Yesterday bond yields in Spain went above monetary union records reaching over 400 points prompting fresh concerns that Spain will require a bailout by the European Union. A similar situation in Italy has set alarm bells ringing in the markets with fears that both Italy and Spain will be unable to repay their debts ending up in a similar situation to that of Greece.
Bond yields are regarded as a measuring tool for the state of the economy and the record breaking levels on their 10 year interest rates both in Italy and Spain came as a surprise yesterday. Berlussconi has called an emergency meeting of ministers and those with the highest responsibility for the economy and the Spanish Prime Minister, José Luis Rodríguez Zapatero has been forced to postpone his holiday plans in order to deal with the unfolding crisis.
Chantal Hughes the spokesperson for the European Commission has defended the austerity measures introduced by the Spanish government in order to control its budget deficit and has rejected the possibility of Spain requiring a bailout.
However, this has not altogether calmed fears because similar declarations were made before the Greek, Irish and Portuguese economies had to be rescued.

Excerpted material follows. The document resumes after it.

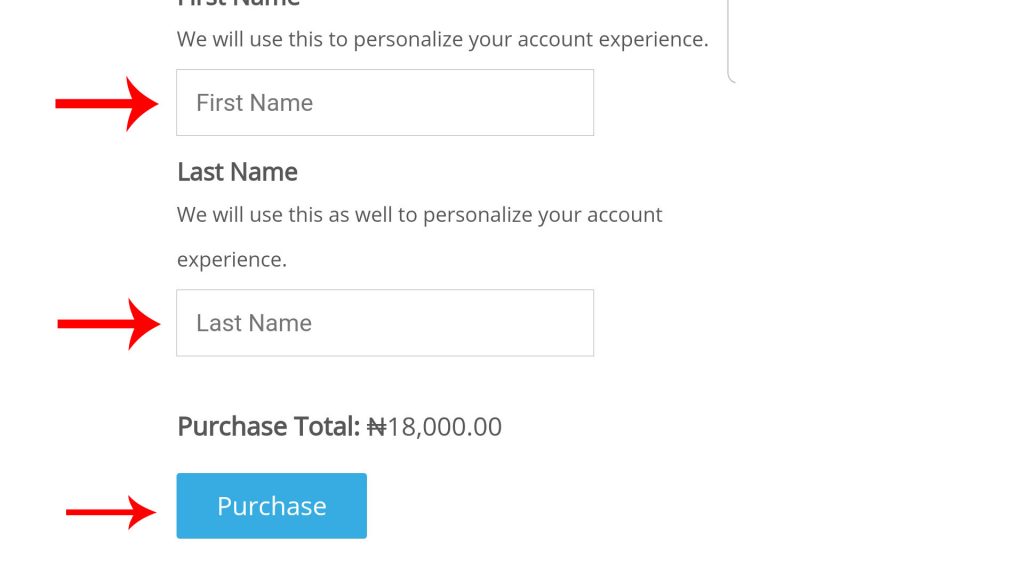Click the red arrow pointing at First Name field
The image size is (1024, 576).
click(107, 103)
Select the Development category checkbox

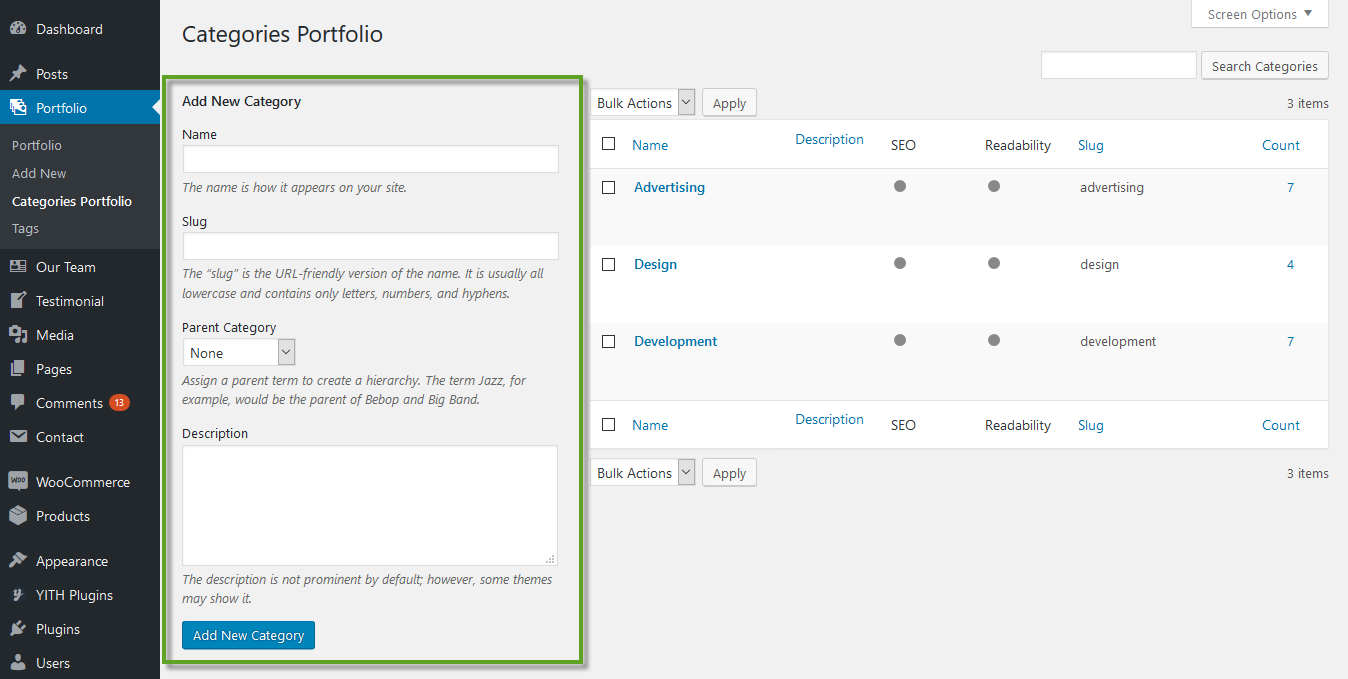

Fears over whether Spain or Italy, both key members of the Eurozone, will need a bailout will continue if bond yields continue to be high over a period of time. Market fears over whether a country’s economy is on the verge of collapse are based on bond yields and more importantly when the interest rate on its 10 year bonds rise above 7%. the current interest rate on Spanish 10 year bonds has now reached 6.45% and 6.14% in Italy. According to García Pascual the situation of the Spanish economy is seen as ‘very serious because it is not something that can be addressed in the short term’.